Efficacy and safety of surufatinib in the treatment of thymic neuroendocrine tumors: a 102-case retrospective study.

INTRODUCTION OR HYPOTHESIS

The SANET-ep study confirmed that patients with non-pancreatic NET could benefit from surufatinib treatment compared with placebo. However, there is a lack of sufficient retrospective data on surufatinib's efficacy in treating thymic neuroendocrine tumors (TNETs). This study aimed to evaluate the efficacy and safety of surufatinib in well-differentiated TNETs by conducting a single center retrospective analysis.

METHODS

We conducted a retrospective study at Fudan University Shanghai Cancer Center, including 102 patients with TNETs.
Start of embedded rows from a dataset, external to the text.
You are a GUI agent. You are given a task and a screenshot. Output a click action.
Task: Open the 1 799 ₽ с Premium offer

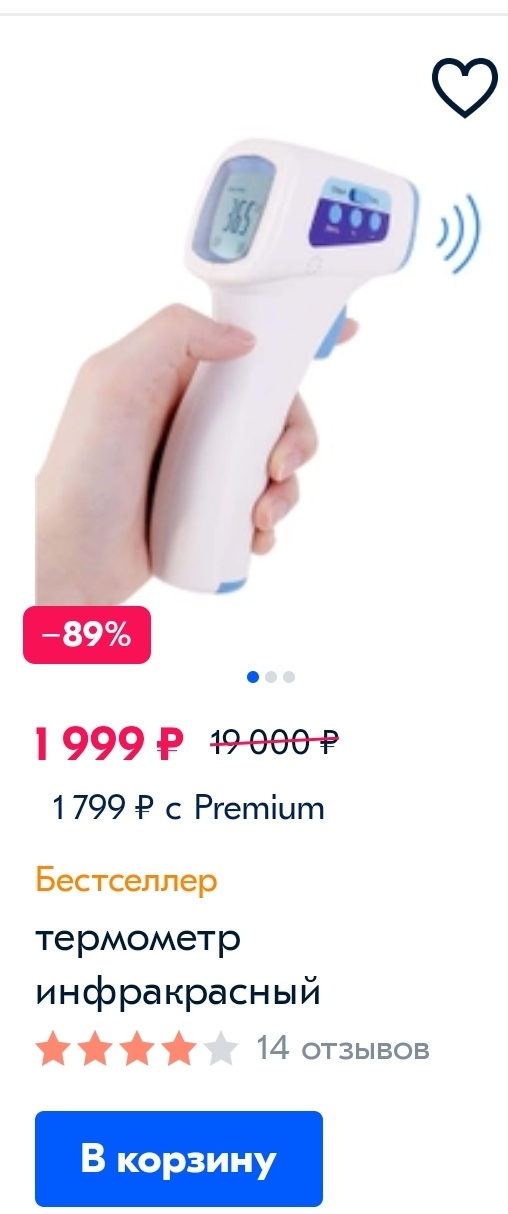[188, 808]
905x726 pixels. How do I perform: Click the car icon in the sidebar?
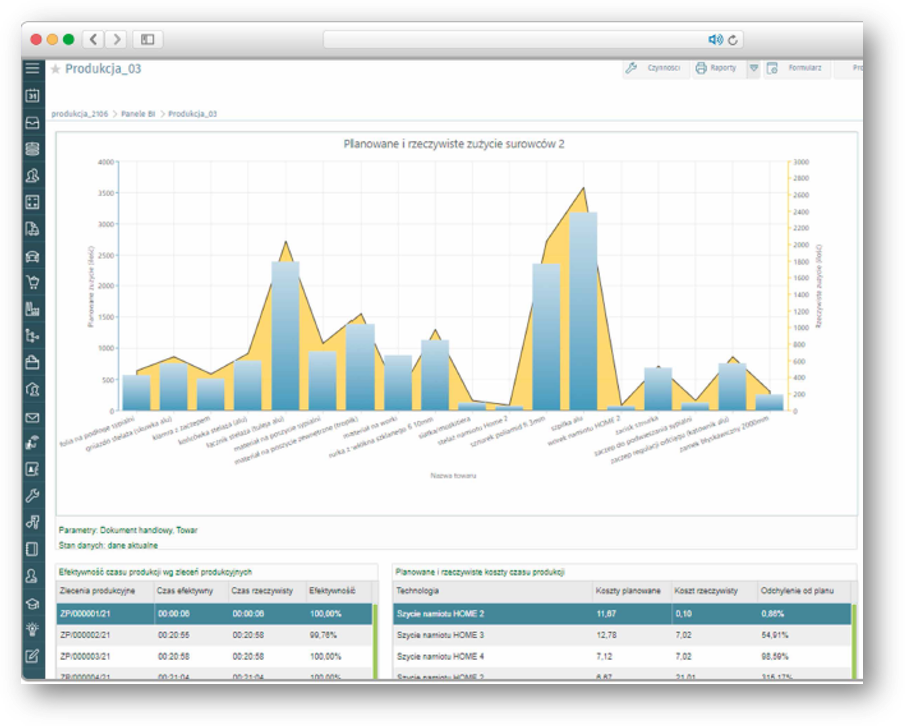click(32, 256)
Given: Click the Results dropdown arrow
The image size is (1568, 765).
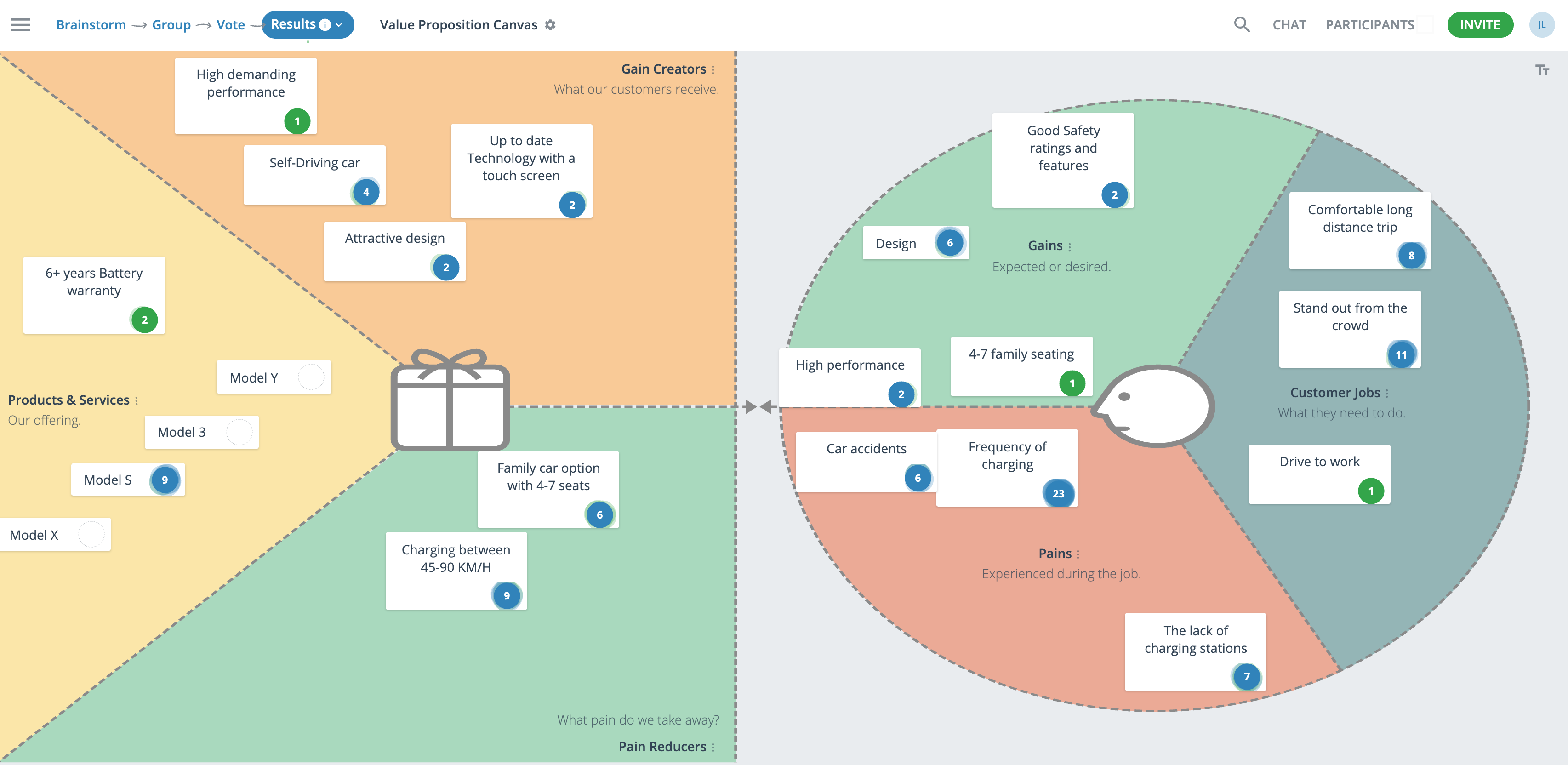Looking at the screenshot, I should point(341,24).
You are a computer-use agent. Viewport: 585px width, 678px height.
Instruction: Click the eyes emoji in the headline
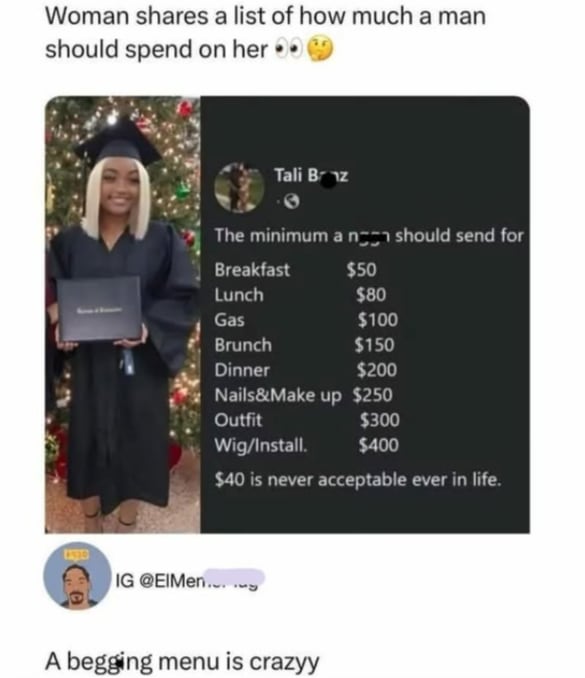(289, 50)
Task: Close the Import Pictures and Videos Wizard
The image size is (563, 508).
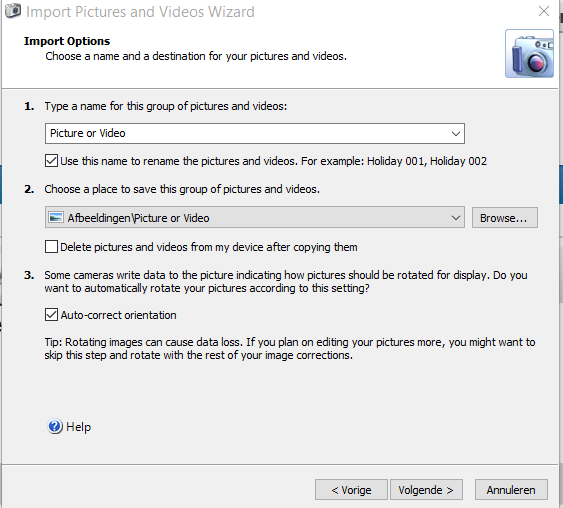Action: tap(544, 11)
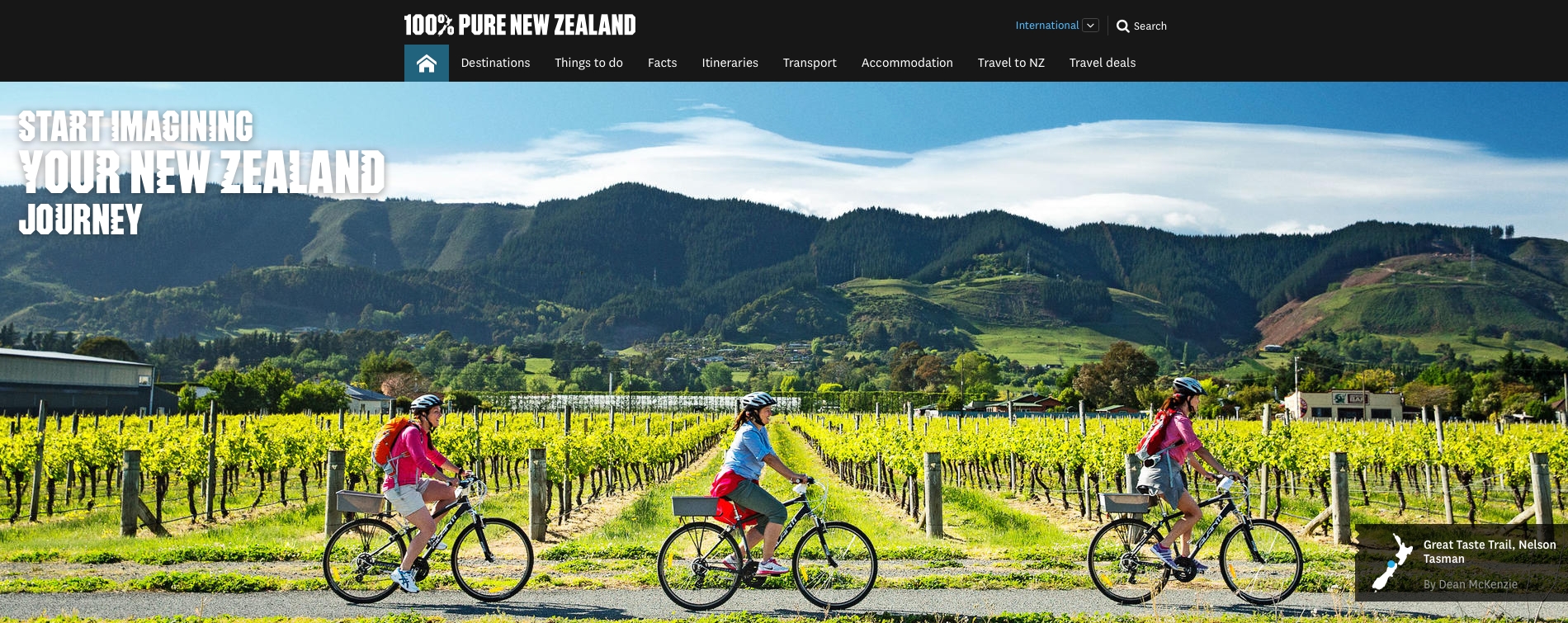Open the International region dropdown arrow
1568x623 pixels.
[1090, 26]
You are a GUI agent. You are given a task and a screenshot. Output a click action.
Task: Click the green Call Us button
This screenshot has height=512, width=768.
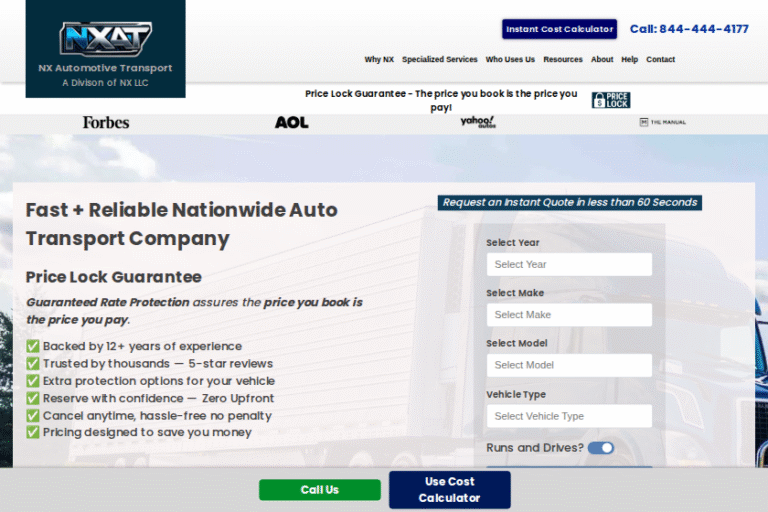[x=319, y=490]
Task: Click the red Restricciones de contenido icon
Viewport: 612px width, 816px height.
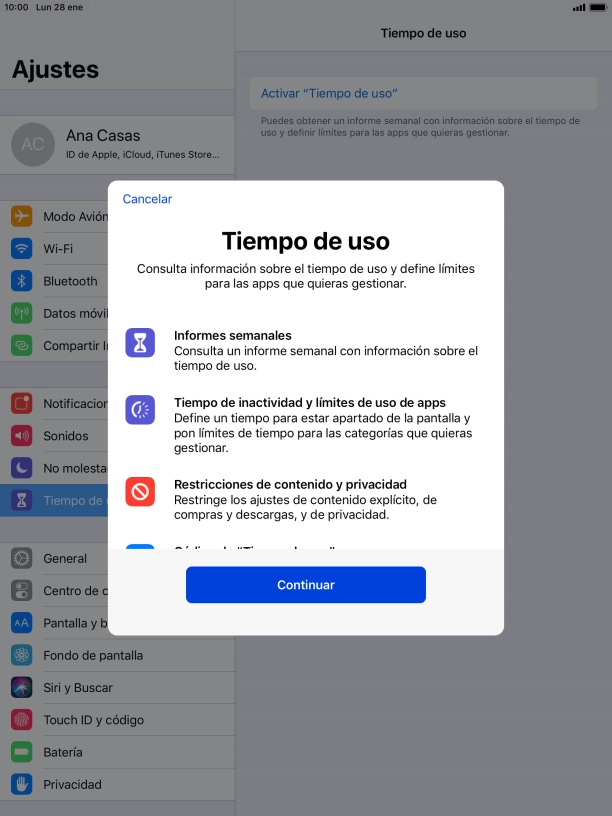Action: pyautogui.click(x=140, y=491)
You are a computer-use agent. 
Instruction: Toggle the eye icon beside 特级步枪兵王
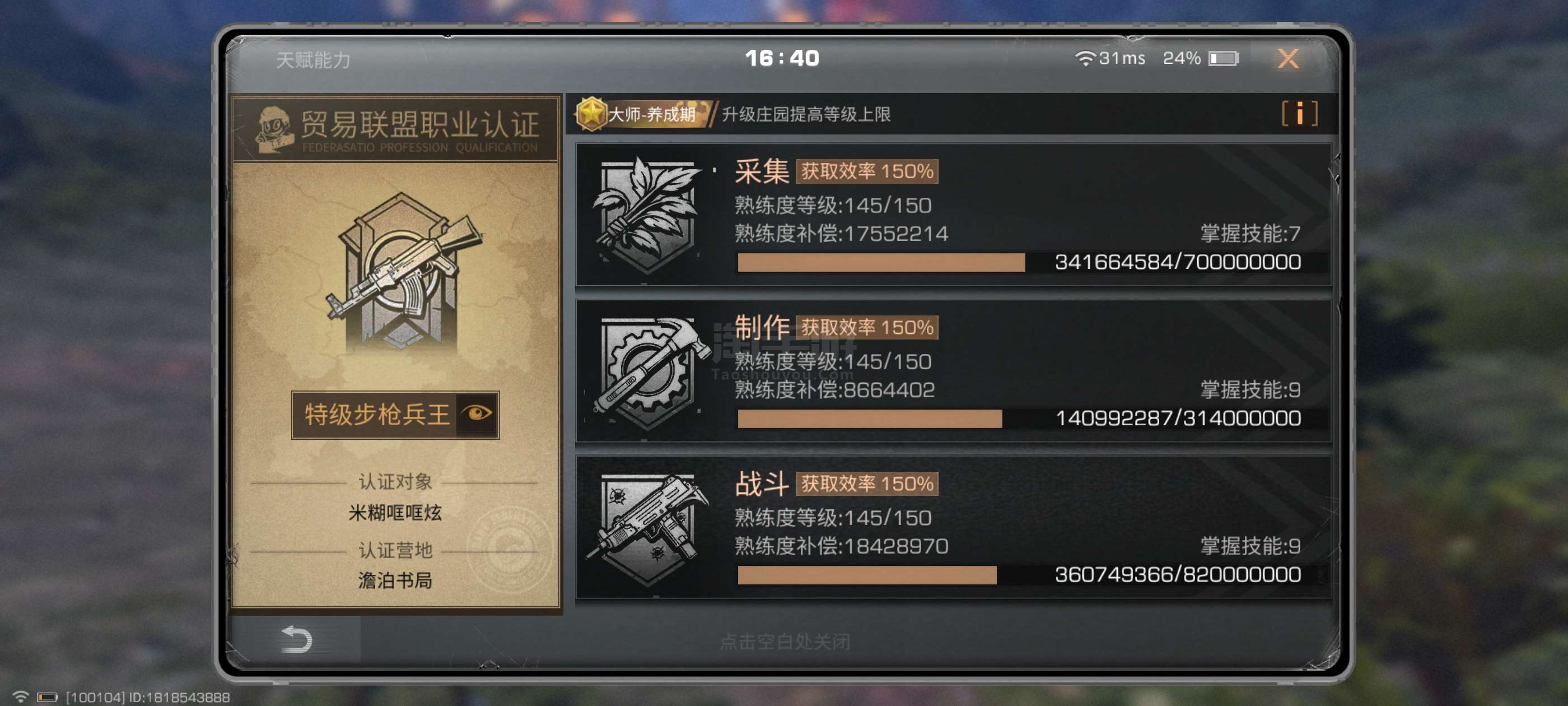(477, 415)
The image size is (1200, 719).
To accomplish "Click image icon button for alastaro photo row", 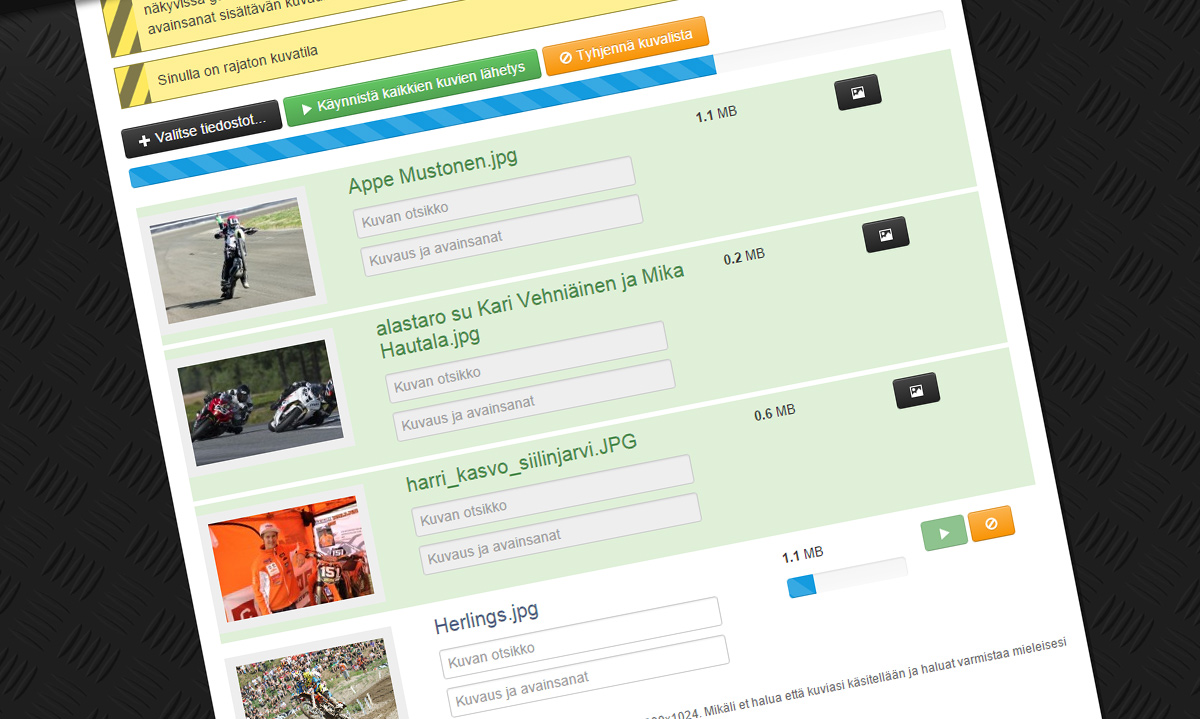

This study assessed the efficacy and safety of surufatinib in this population.

RESULTS

Median progression-free survival was 10.0 months, ORR was 5.6%, and DCR was 83.1%. Surufatinib performed better in first-line treatment compared to secondary treatment in terms of ORR, DCR, and mPFS. The most common adverse events were diarrhea (15.7%), hypertension (19.1%), proteinuria (13.5%), and hypothyroidism (5.6%). About 33.3% of patients required dosage reduction from 300 mg/day to 200 mg/day (or 250 mg/day) due to adverse events, which in most cases were mitigated or disappeared with dose reduction.

CONCLUSIONS

For patients with advanced, progressive, well-differentiated TNETs, Surufatinib can be used as an option with a high mPFS and DCR. Moreover, the safety profile of surufatinib was found to be acceptable. These findings suggest that surufatinib could potentially serve as an innovative therapeutic option for this particular patient population.